(Goal of the exercise):
Look through the data below for the line with "The width and", and transcribe it exactly together with each line after it up to and including the line with "Enable Background archiving". Give nothing else.

(Extracted records):
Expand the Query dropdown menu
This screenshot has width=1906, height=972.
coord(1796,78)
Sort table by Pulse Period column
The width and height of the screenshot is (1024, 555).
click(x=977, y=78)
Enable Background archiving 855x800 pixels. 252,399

* * *

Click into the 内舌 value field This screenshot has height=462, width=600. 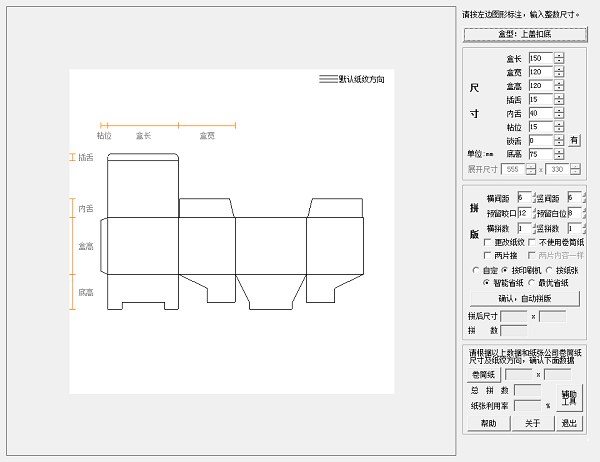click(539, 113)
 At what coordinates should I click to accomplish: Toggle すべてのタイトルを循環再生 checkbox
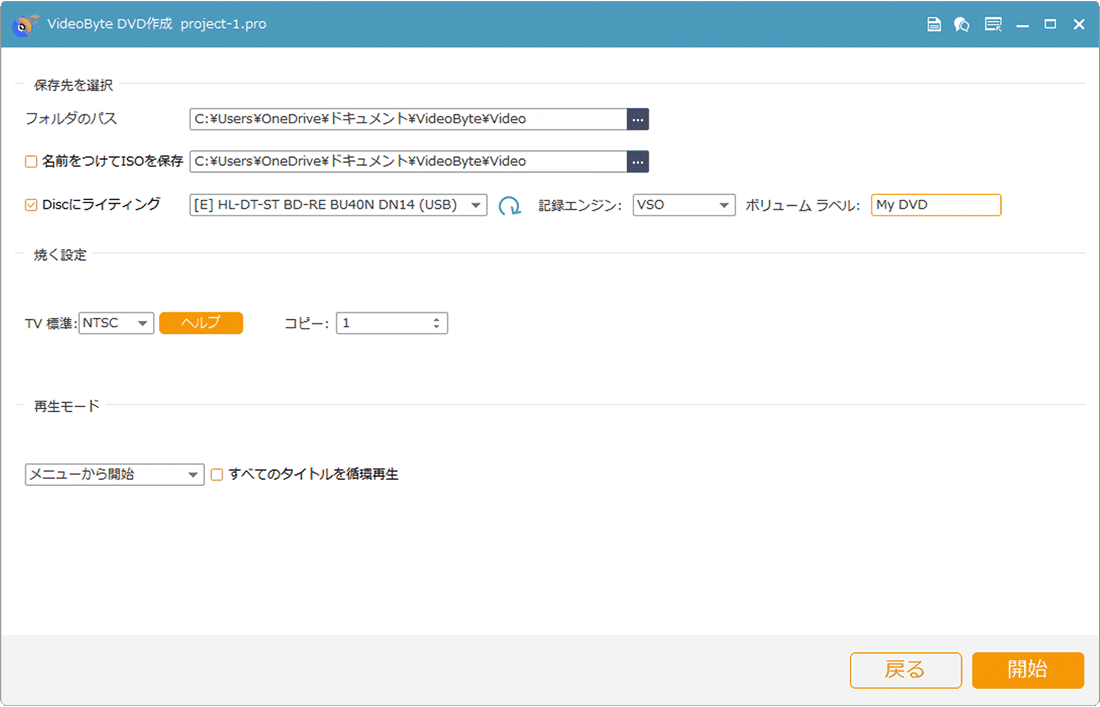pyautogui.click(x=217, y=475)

(Result for this task):
The width and height of the screenshot is (1024, 555).
click(x=977, y=78)
Enable Background archiving 855x800 pixels. 252,399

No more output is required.